There is another reality for our lives that raises us beyond the pain we see and experience. There is resurrection, renewal and regeneration even in the midst of sickness, suffering and, as we are about to see, even death.
And then Jesus does what he says.
“Lazarus, come out!!”
What a moment! “Is that something moving in there? Can I see a wave of a white cloth somewhere?”
The dead man walks out with embalming cloth still wrapped around him. They are coming off. The tomb of dry dead bones lives. The last of the seven signs is complete and all is ready for the great sign of signs.
Friend, are the clothes of endless daily worry, doubt and fear beginning to slip off you this morning?
Jesus declares to you that it is he who really has your life and death in his hands.. By faith in his word we can receive the stark and wonderful promise, that in the midst of grief, danger, malice, sorrow, criticism, pain and the shadow of death, “I am the resurrection and the life for you”.
But he is more than that too.

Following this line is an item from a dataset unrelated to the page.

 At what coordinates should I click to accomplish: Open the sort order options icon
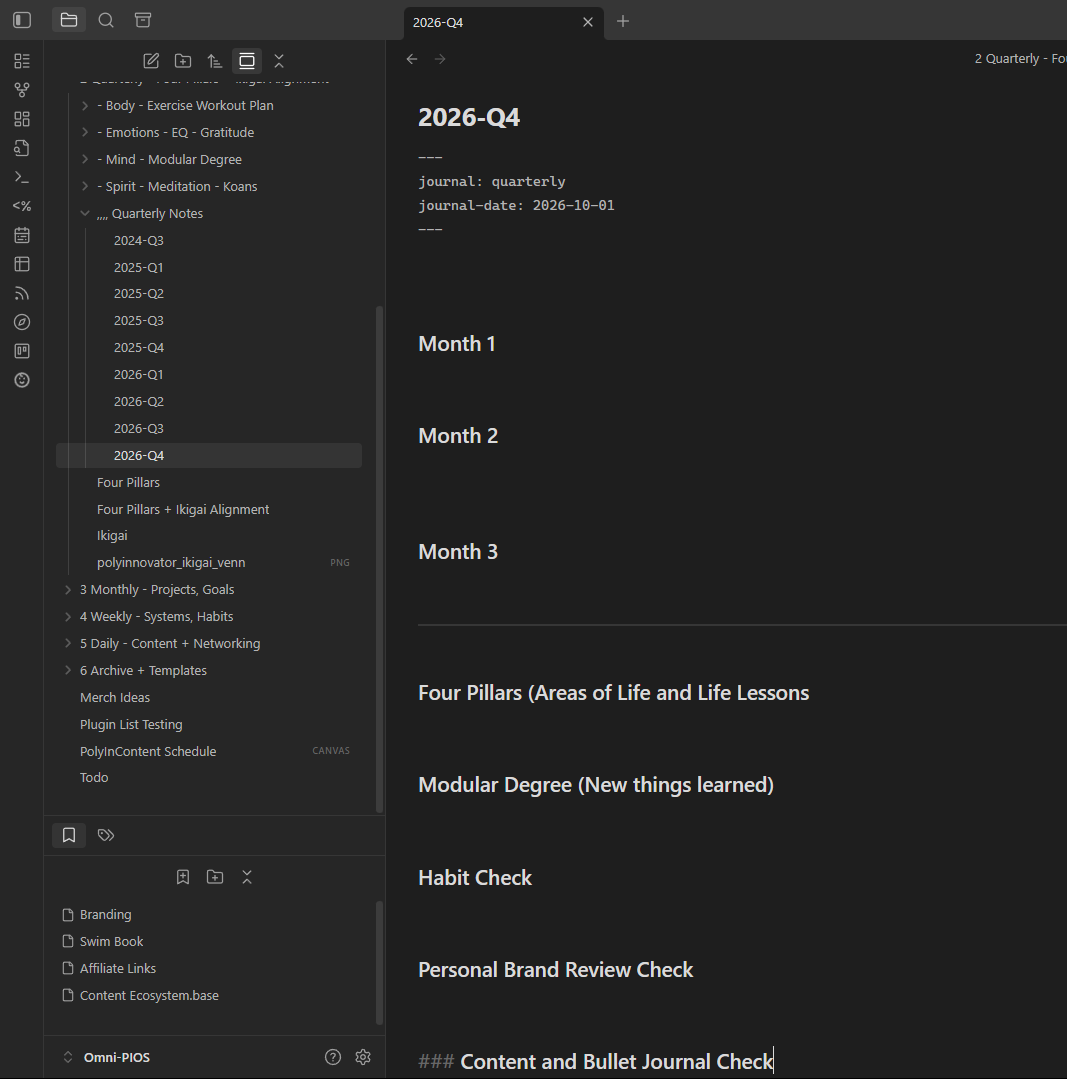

Why did Jesus do this death defying sign? Was is just to really show ‘em this time? Was it just an act of pure power for the sake of it?

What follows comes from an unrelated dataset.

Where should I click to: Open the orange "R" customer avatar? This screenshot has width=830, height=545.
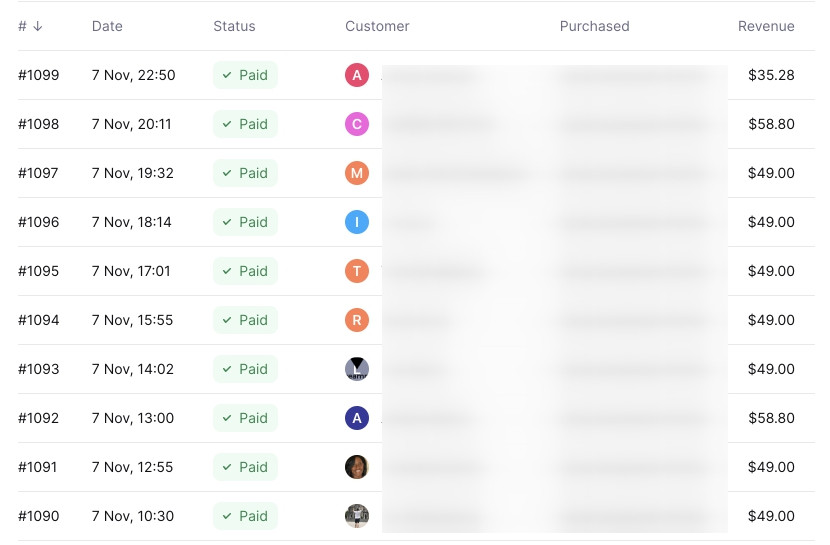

No. Jesus raised this dead person because he loved him. He loved this man and his sorrowing sisters. He loves people. He obviously feels human sorrow and he weeps. He weeps that we are bound up in the burial cloths of human wrong, inner fears and the shadow of death wrapped around us. He weeps when we settle for moping around as if we are already dead and buried.
But he does more than weep. A week later he will stripped naked for the world to see – all for us. He will bleed for us. His clothes will be stripped off him and won by game of dismissive dice.
Friends, again, can you sense the cloths coming off?!
The Spirit of Jesus is breathing life into us dry bones this morning! The dark pall that covers us has been removed and is now being removed again today – just that little bit more.
At our baptism he called us by name out of the tomb with him. Our burial cloths were untied. They are still being untied as we let his Spirit speak to us, change our hearts, free us from all that still tries to keep us under deaths shadow.
Throw away the old clothes of self and fear and all that goes with them. Do this because others’ lives depend on it.
We Christians are in the business of removing burial cloths from people. By love, action, song, listening, hands, feet and words we are authorised by the grave robber to breathe life into dead hearts. We are sent by the Resurrection and the Life to raise up the dead from their sleep and bring the sweet smell of life to people.
Why do we do it? To ‘really show ’em” in a show of superior weaponry? No. To love them as he loves us. To weep with them and laugh with them and eat and drink with them, as he did and does with us.
Let him weep with you. Let him stay up late and laugh with you. Let him change the mourning into dancing and the sorrow into the joy of life beyond all the bad news. For he is good news.
Read the account carefully, noting the world, love, weep, and the dialogue between trusted friends 9mary and Martha to Jesus and back. What do you hear, feel understand is going on? Share your response.
What makes you laugh?
What makes you weep?
What makes Jesus weep here?
Why does he say he did not come straight away? Share your experience of waiting for the Lord when he did not seem to immediately respond to you.
Look out for the word “love”. How many times can you hear it in this text? What and who does Jesus love here?
Compare this to the Ezekiel 37 account of the Valley of Dry bones. How does the4 Lord show his love there too?
I suggest that we do not engage in bearing witness to Jesus to ‘show ’em” some superior argument or power. Why do we give our time, effort, money and heart to Jesus’ mission as you hear this account of Jesus as he responds to Mary, Martha and Lazarus?
Give us, Lord, your weeping heart of love for people yet to be loosened from the darkness of not knowing your love. Give us the words to say, the prayers to pray and the life to live in your resurrection service! Amen.